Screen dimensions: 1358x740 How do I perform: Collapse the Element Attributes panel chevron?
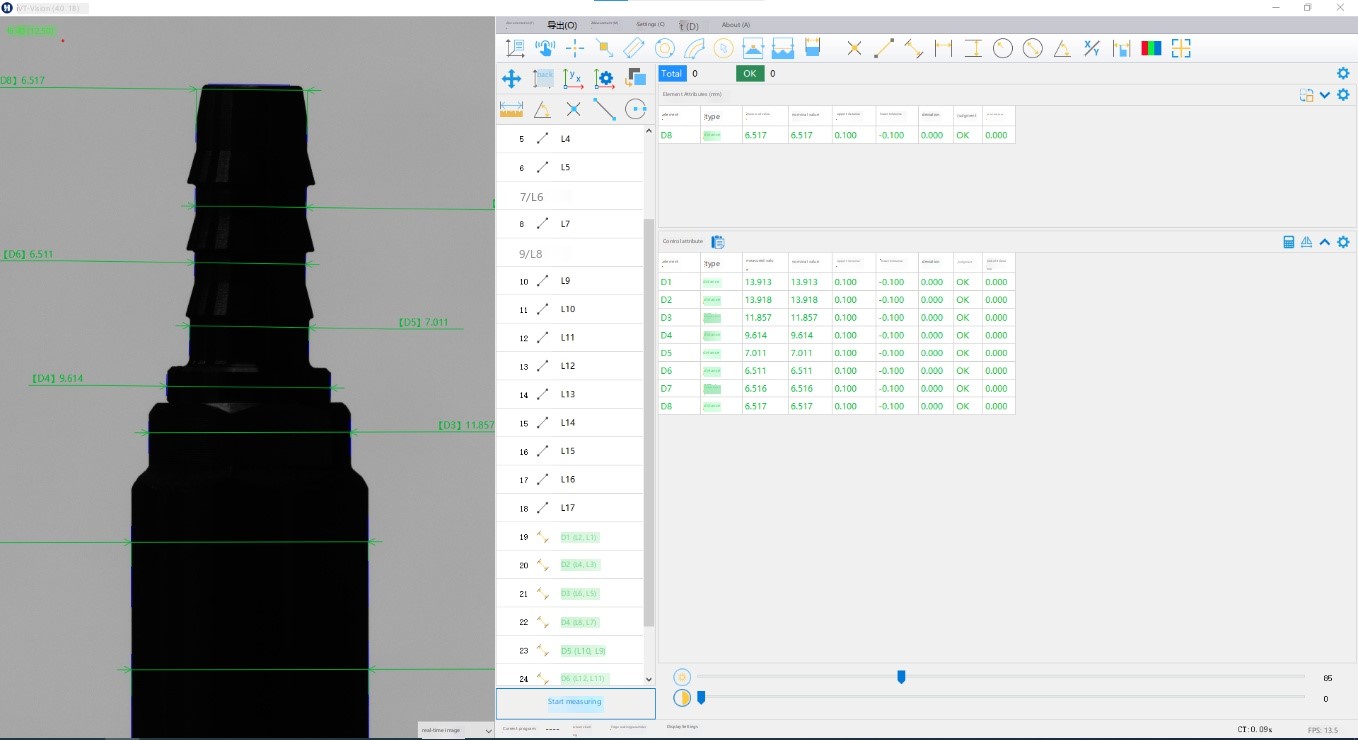(1325, 95)
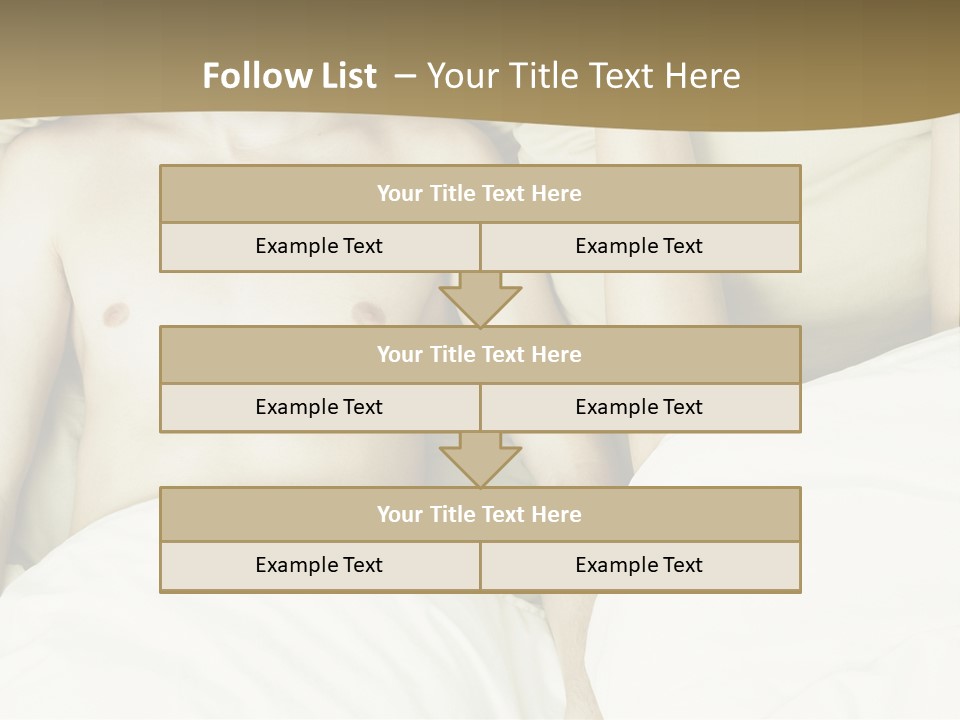Select the bottom box's header title
Image resolution: width=960 pixels, height=720 pixels.
[479, 514]
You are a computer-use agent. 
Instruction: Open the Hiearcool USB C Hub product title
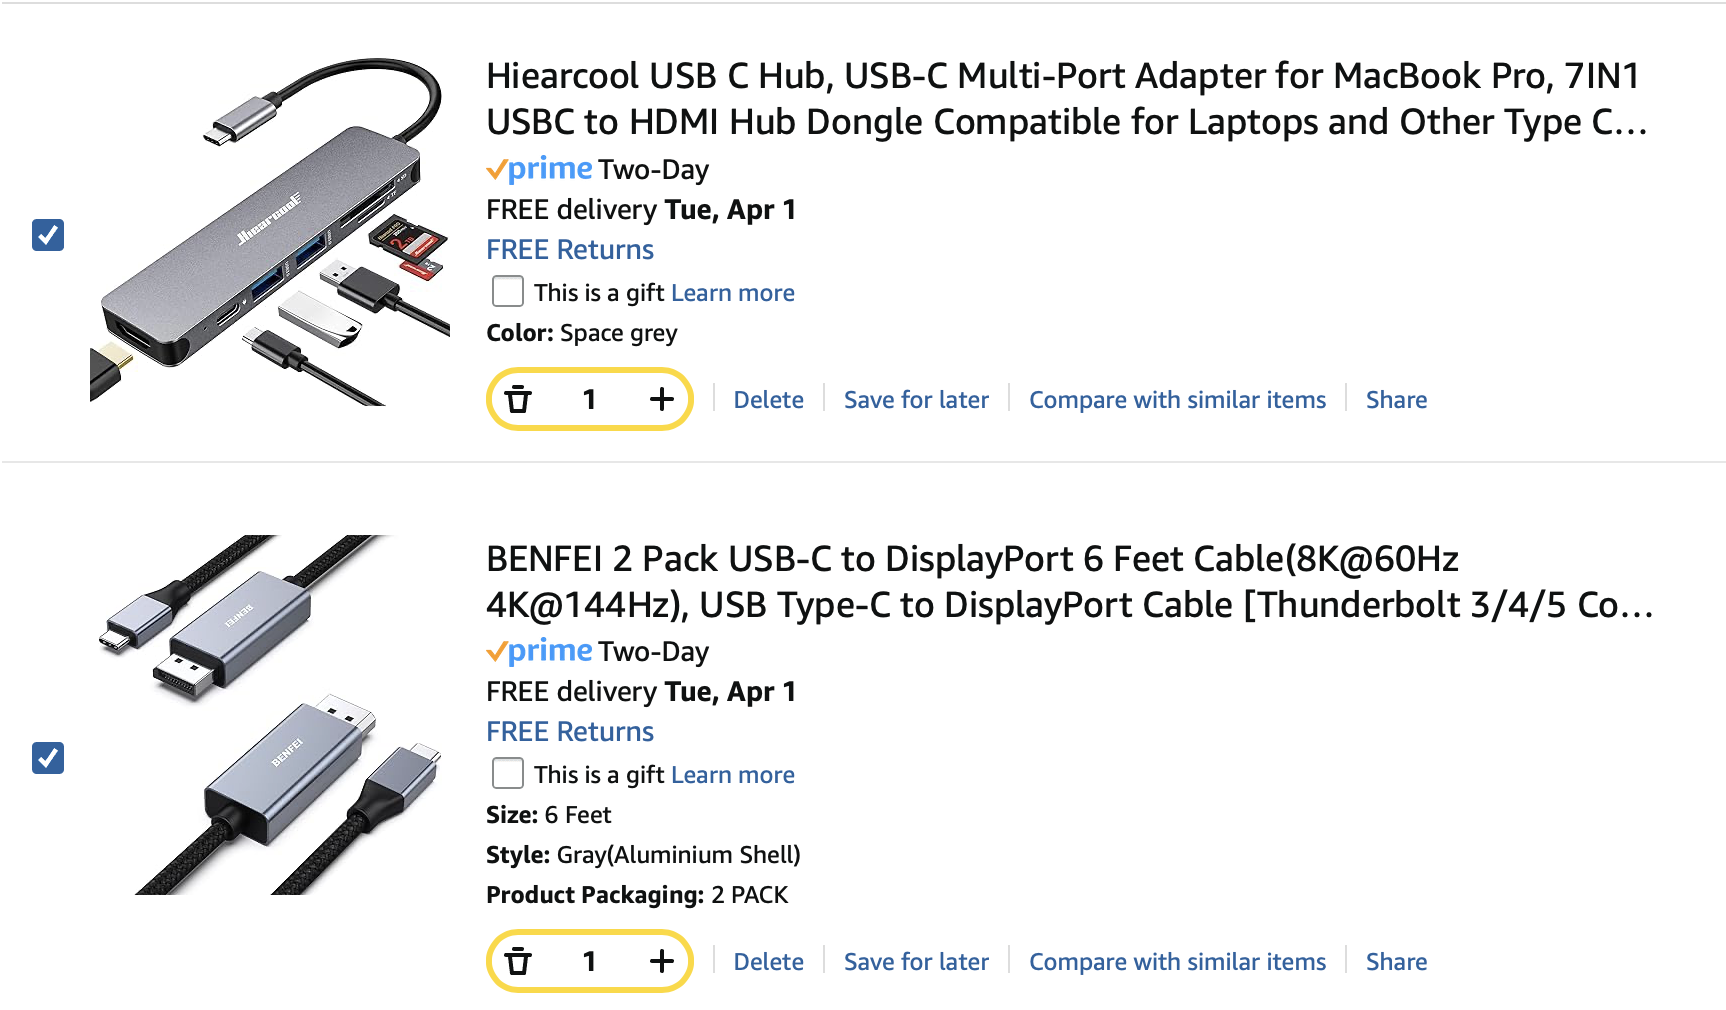[x=1065, y=99]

--- GOAL OF THE EXERCISE ---
Each entry above should be printed again word for word, with any picture dropped.

--- ANSWER AREA ---
Screen dimensions: 1358x740 How do I perform: Collapse the Element Attributes panel chevron?
(1325, 95)
Select the bottom box's header title
Image resolution: width=960 pixels, height=720 pixels.
[479, 514]
You are a computer-use agent. 
Instruction: Open the Hiearcool USB C Hub product title
[x=1065, y=99]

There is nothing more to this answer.